Samaria is a historical and biblical name used for the central region of the ancient Land of Israel, also part of Palestine, bordered by Galilee to the north and Judaea to the south. In biblical times, Samaria "reached from the Mediterranean sea to the Jordan Valley, including Mount Carmel and the Sharon plain.
Colorized ostraca (ink on clay inscriptions) from Samaria, the capital of biblical Israel. The inscriptions are dated to the early 8th century BC. Photo credit: The Semitic Museum of Harvard University
These priceless inscriptions are among the earliest collections of ancient Hebrew writings ever found.
More than a century, researchers debated the ostraca fragments, the number of scribes who composed the inscriptions, and disagreed regarding their precise geographical location -- either Samaria or its outlying villages.
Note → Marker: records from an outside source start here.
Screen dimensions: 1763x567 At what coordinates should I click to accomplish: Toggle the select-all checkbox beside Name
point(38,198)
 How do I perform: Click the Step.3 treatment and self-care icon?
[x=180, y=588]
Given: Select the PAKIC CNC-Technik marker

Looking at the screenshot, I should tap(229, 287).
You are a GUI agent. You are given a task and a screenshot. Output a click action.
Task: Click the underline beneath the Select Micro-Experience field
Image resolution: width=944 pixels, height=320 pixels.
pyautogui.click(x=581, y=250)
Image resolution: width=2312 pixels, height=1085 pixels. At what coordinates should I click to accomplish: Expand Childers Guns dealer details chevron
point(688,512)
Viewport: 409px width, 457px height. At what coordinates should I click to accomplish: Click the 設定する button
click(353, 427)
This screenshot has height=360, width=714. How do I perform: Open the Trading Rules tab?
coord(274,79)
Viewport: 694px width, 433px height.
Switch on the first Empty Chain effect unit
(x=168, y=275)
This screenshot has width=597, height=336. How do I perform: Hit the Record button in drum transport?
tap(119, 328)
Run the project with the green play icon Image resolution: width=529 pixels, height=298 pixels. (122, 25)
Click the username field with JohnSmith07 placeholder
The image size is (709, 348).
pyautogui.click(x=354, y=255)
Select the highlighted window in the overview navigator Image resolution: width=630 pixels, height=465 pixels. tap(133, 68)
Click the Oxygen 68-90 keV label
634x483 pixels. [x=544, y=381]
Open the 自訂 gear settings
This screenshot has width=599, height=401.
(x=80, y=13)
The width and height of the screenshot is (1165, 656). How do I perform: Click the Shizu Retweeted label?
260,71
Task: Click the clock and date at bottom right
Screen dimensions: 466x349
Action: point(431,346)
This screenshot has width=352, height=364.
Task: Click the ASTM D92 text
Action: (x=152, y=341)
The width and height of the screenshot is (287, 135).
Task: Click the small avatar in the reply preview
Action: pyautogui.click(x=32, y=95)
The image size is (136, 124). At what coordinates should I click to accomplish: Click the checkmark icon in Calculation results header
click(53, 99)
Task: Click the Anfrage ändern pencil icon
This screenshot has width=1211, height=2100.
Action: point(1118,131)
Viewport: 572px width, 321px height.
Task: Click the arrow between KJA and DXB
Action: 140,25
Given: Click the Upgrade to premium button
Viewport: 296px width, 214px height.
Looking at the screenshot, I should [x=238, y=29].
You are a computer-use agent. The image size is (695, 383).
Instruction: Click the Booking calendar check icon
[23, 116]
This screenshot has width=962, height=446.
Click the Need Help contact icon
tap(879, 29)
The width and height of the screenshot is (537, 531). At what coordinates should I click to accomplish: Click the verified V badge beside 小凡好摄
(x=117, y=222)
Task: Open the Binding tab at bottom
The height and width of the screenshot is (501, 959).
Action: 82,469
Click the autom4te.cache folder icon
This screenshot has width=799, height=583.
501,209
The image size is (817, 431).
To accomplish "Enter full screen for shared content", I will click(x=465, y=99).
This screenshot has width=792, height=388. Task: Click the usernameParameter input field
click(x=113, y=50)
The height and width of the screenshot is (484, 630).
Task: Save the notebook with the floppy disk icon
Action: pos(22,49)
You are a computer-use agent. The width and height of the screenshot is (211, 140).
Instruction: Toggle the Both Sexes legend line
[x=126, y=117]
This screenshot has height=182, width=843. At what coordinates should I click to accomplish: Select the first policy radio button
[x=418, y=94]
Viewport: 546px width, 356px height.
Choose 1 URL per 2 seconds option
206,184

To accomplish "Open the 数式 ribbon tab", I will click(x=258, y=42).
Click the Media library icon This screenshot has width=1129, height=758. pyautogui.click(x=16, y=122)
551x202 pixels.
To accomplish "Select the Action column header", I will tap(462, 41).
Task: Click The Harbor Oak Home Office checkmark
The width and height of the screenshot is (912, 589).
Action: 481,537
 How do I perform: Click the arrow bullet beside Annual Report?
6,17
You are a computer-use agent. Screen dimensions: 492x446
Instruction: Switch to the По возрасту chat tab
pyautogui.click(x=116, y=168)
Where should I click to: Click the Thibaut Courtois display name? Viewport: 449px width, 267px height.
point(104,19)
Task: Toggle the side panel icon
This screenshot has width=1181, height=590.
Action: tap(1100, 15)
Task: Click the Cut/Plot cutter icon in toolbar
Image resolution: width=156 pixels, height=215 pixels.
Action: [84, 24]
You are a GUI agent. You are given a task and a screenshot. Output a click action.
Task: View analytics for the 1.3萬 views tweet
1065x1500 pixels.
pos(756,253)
New research from Tel Aviv University (TAU) confirms that the inscriptions were written in the city of Samaria itself, and only two scribes were involved in composing of 31 of the more than 100 inscriptions. Ancient Samaria inscriptions illuminate bureaucratic apparatus in biblical Israel.
“If only two scribes wrote the examined Samaria texts contemporaneously and both were located in Samaria rather than in the countryside, this would indicate a palace bureaucracy at the peak of the Kingdom of Israel’s prosperity,” archaeologist and co-author Prof. Israel Finkelstein explained.
The landmark inscriptions list shipments of items such as oil and wine to Samaria over the course of at least seven years, providing a glimpse into the logistical infrastructure of the kingdom.
Based on letter-shape considerations, the ostraca have been dated to the first half of the eighth century BC, possibly during the reign of King Jeroboam II of Israel.
"If only two scribes wrote the examined Samaria texts contemporaneously and both were located in Samaria rather than in the countryside, this would indicate a palace bureaucracy at the peak of the kingdom of Israel's prosperity," archaeologist and co-author Prof. Israel Finkelstein said in a press release.
"Our results, accompanied by other pieces of evidence, seem also to indicate a limited dispersion of literacy in Israel in the early 8th century BCE," Prof. Eliezer Piasetzky, co-author of the paper, added.
The Jerusalem Post writes that “in order to assess how many writers were behind the ostraca inscriptions, the team developed an algorithm employing a combination of image processing and machine learning technology. According to Dr. Barak Sober of TAU's School of Mathematical Sciences, this algorithm allowed researchers “to conclude that two writers wrote the 31 examined texts, with a confidence interval of 95%.”
The group said that it intends to employ the technology it developed to study other inscriptions from different times and locations.
Research for the study was conducted by Ph.D. candidate Shira Faigenbaum-Golovin, Dr. Arie Shaus, Dr. Barak Sober and Prof. Eli Turkel, all of TAU's School of Mathematical Sciences; Prof. Eli Piasetzky of TAU's School of Physics; and Prof. Israel Finkelstein, Jacob M. Alkow Professor of the Archaeology of Israel in the Bronze and Iron Ages, of TAU's Sonia and Marco Nadler Institute of Archaeology.